Pour comprendre pourquoi l’eau de mer est salée, il faut remonter à l’époque où la Terre venait à peine de se former. Il y a environ 4 milliards d’années, les premiers océans étaient en grande partie composés d’eau douce, tombée sous forme de pluie. Cette eau, au contact des roches, a commencé à se charger de sels minéraux, libérant ainsi des ions comme le sodium et le chlorure qui, au fil du temps, sont devenus les composants majeurs du sel.
Chaque goutte de pluie qui tombe sur la Terre absorbe du dioxyde de carbone, ce qui lui confère une légère acidité, appelée acide carbonique. Cette acidité permet à l’eau de dissoudre les minéraux présents dans le sol et les roches, formant ainsi des sels. Ces sels sont ensuite transportés par les rivières vers les océans, mais à des concentrations si faibles qu’elles ne sont pas détectables par notre goût.
En effet, les rivières déversent chaque année environ 4 milliards de tonnes de sels dissous dans les océans, mais leur concentration dans l’eau douce est d’environ 0,05 gramme par litre. À titre de comparaison, l’eau de mer contient en moyenne 35 grammes de sel par litre, soit environ 700 fois plus.

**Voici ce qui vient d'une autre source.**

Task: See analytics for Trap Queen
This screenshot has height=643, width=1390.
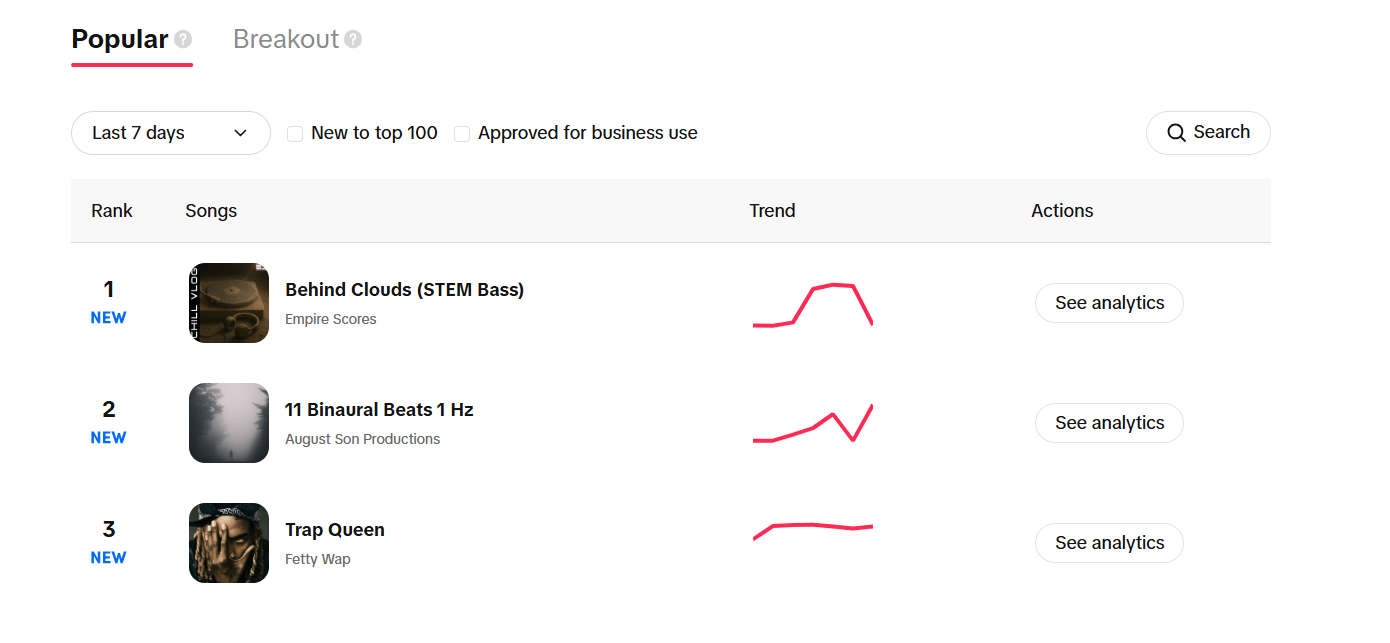Action: 1109,543
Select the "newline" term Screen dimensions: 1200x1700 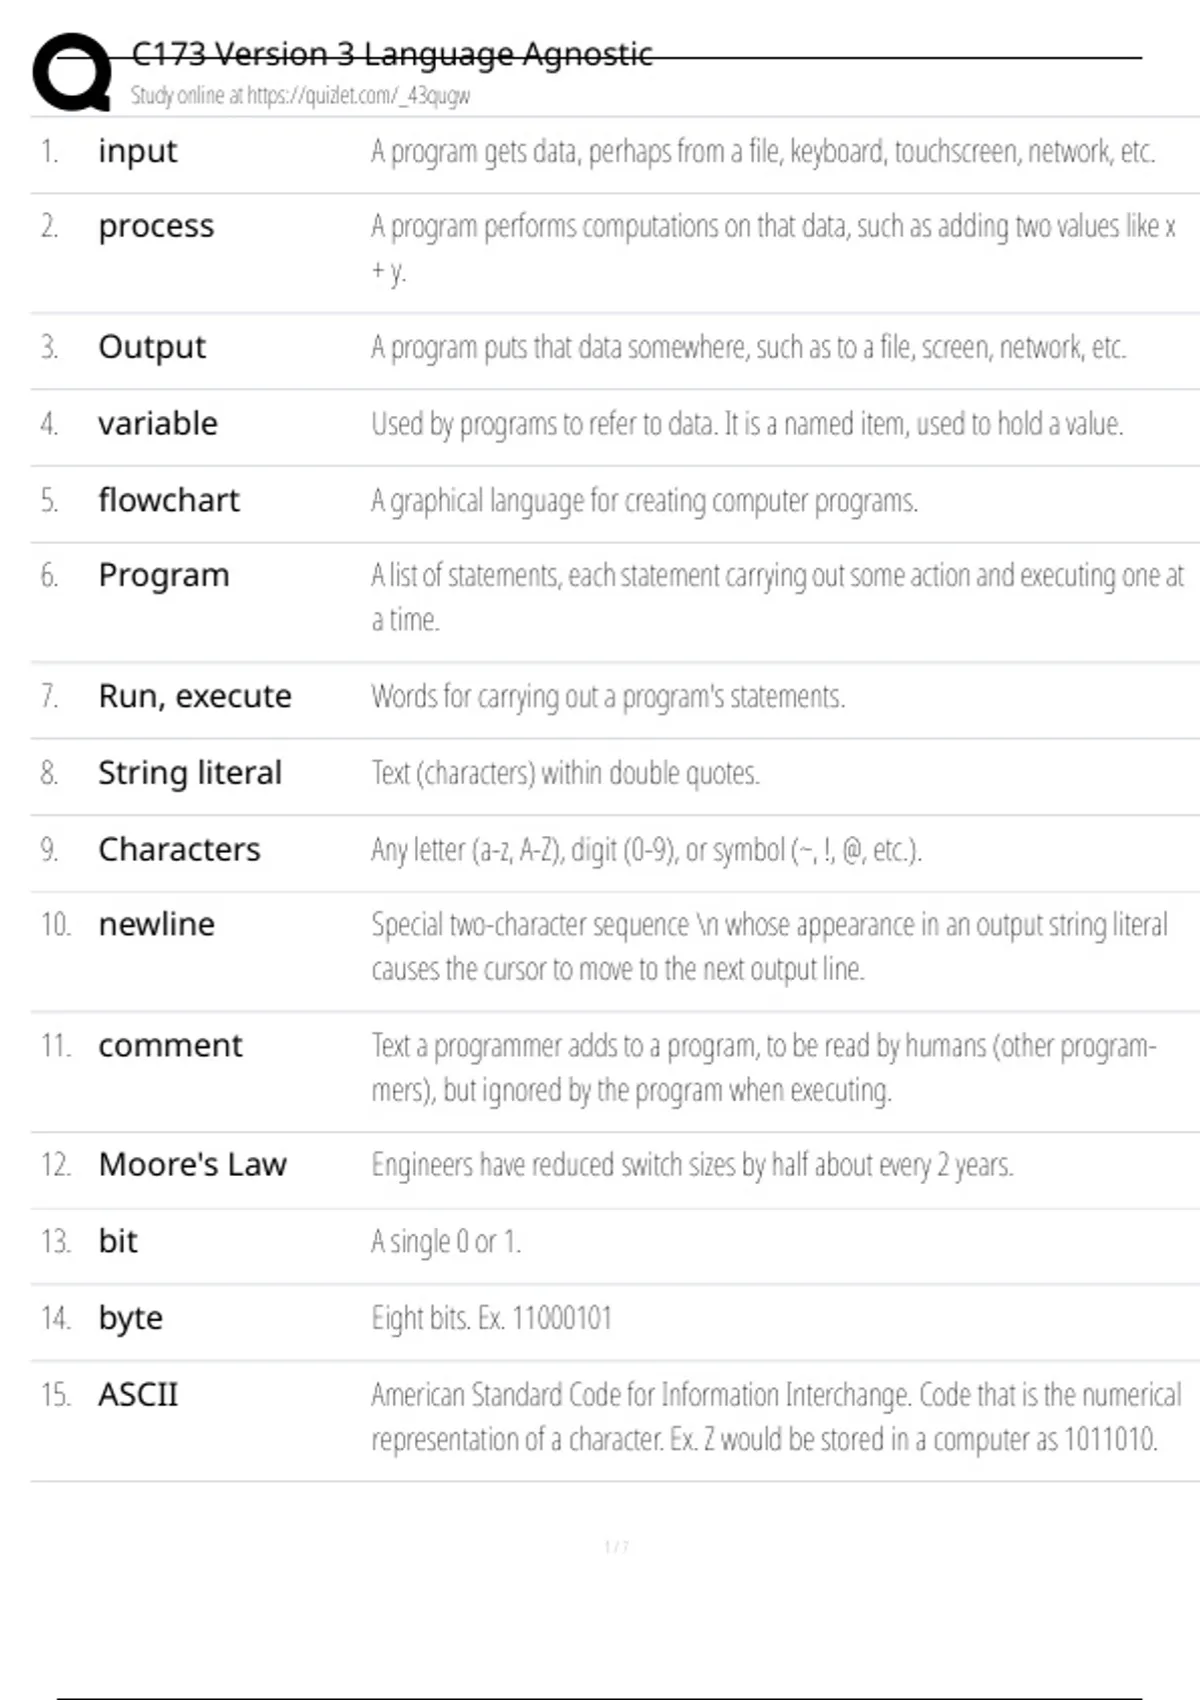click(156, 925)
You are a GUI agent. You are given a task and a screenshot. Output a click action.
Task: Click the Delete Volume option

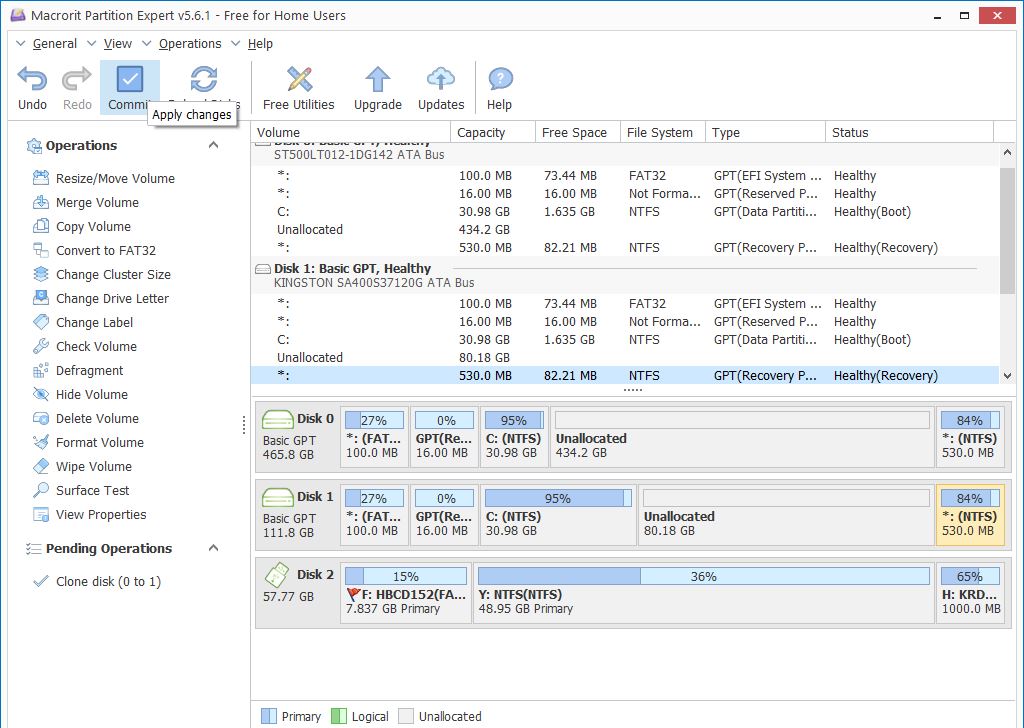tap(97, 418)
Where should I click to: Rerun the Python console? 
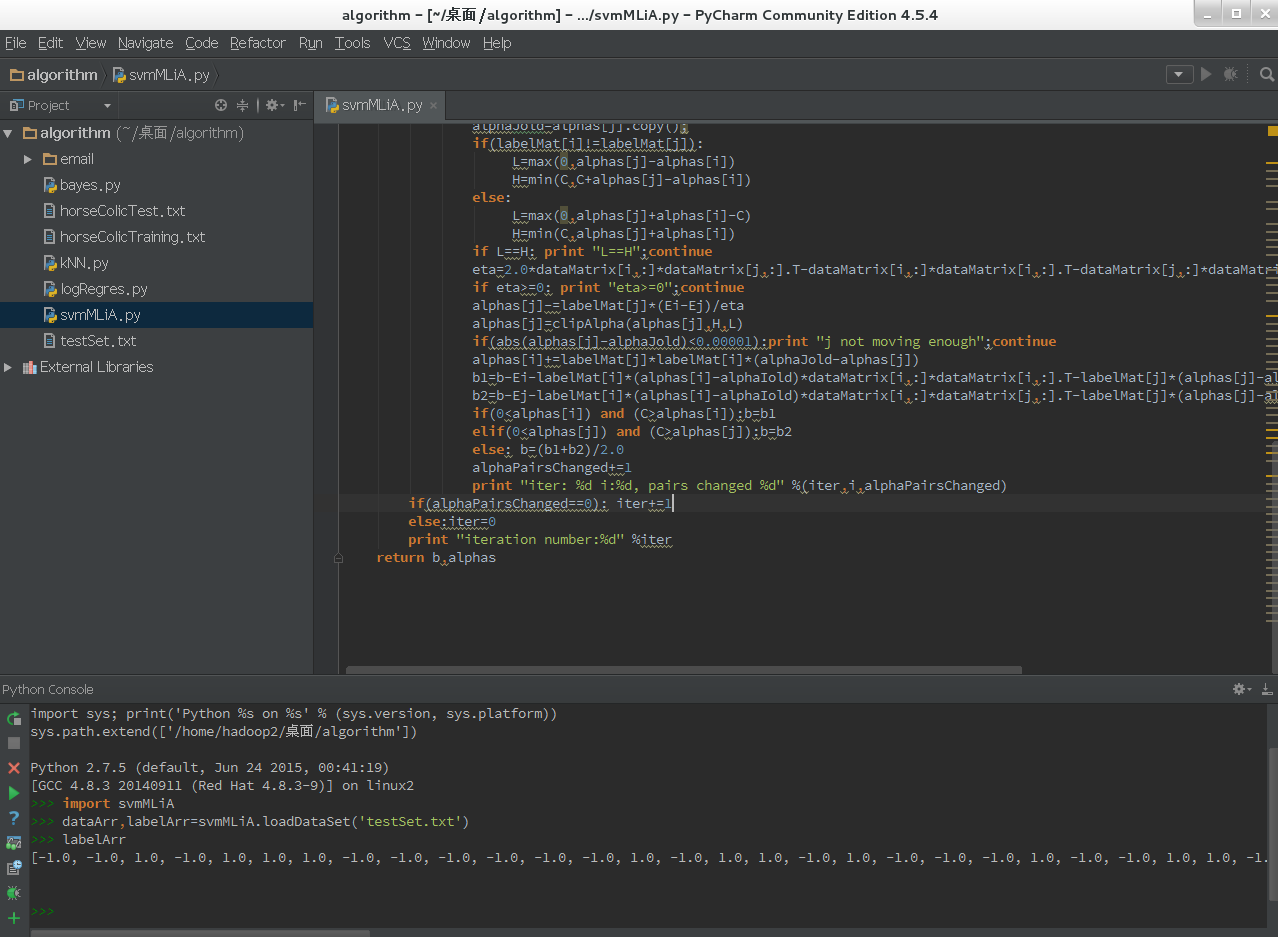tap(14, 718)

Le véritable mécanisme qui explique la salinité croissante des océans réside dans l’évaporation. Lorsque l’eau s’évapore, elle laisse le sel derrière elle. Ce processus, répété des milliards de fois, a conduit à une accumulation significative de sel dans les océans. Imaginez une casserole d’eau salée sur le feu : quand l’eau s’évapore, le sel reste au fond. En multipliant cette image par des milliards d’années, on obtient la concentration actuelle de sel dans les mers.
Il est important de noter que, malgré cette accumulation de sel, la salinité des océans est restée relativement stable au cours des 200 derniers millions d’années. Cela s’explique par le fait que le sel est également retiré de l’océan par divers processus. Par exemple, des organismes marins comme les coraux et certains coquillages absorbent du calcium et du carbonate pour former leurs structures. De plus, la tectonique des plaques joue un rôle essentiel : lors de la subduction, des plaques océaniques plongent sous d’autres, emportant des sédiments et du sel dans le manteau terrestre.
Un autre facteur contribuant à la salinité des océans provient des sources hydrothermales, qui se trouvent au fond des mers. Ces sources expulsent de l’eau à des températures dépassant les 350 °C, riche en minéraux dissous provenant de la croûte terrestre. Ce processus de recyclage chimique assure un apport constant de sels minéraux dans les océans.
La mer Morte, un lac isolé, illustre parfaitement ce phénomène. Elle reçoit les eaux du Jourdain, mais ne dispose d’aucun exutoire. L’eau s’évapore, et la concentration de sel y atteint des niveaux extrêmes, rendant la vie aquatique quasiment impossible. Ce lac est un parfait exemple de l’accumulation de sel sans possibilité de drainage, à l’opposé de ce qui se passe dans les océans.
Il convient de démystifier certaines idées reçues. L’eau de mer n’est pas salée à cause des excrétions des poissons ou du sel gemme dissous. En réalité, l’urine des poissons recycle simplement le sel déjà présent, tandis que le sel gemme provient de dépôts marins asséchés, et non l’inverse.
En somme, la salinité des océans est le résultat d’un équilibre complexe entre l’apport de sels via les rivières et les volcans, et leur retrait par divers processus biologiques et géologiques. Un mécanisme fascinant qui, malgré sa simplicité apparente, s’étend sur des échelles de temps vertigineuses.